MATERIAL
= = =

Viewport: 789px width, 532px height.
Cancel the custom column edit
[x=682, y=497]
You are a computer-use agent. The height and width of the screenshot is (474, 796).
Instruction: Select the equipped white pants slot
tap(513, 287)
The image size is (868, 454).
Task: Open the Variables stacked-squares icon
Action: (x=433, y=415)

= = =

DIRECTIONS
Copy the stretch from the line containing "You are a computer-use" through the end of the entries, keeping every line word for word.

EXERCISE OUTPUT
You are a computer-use agent. The height and width of the screenshot is (474, 796).
Instruction: Select the equipped white pants slot
tap(513, 287)
The image size is (868, 454).
Task: Open the Variables stacked-squares icon
Action: (x=433, y=415)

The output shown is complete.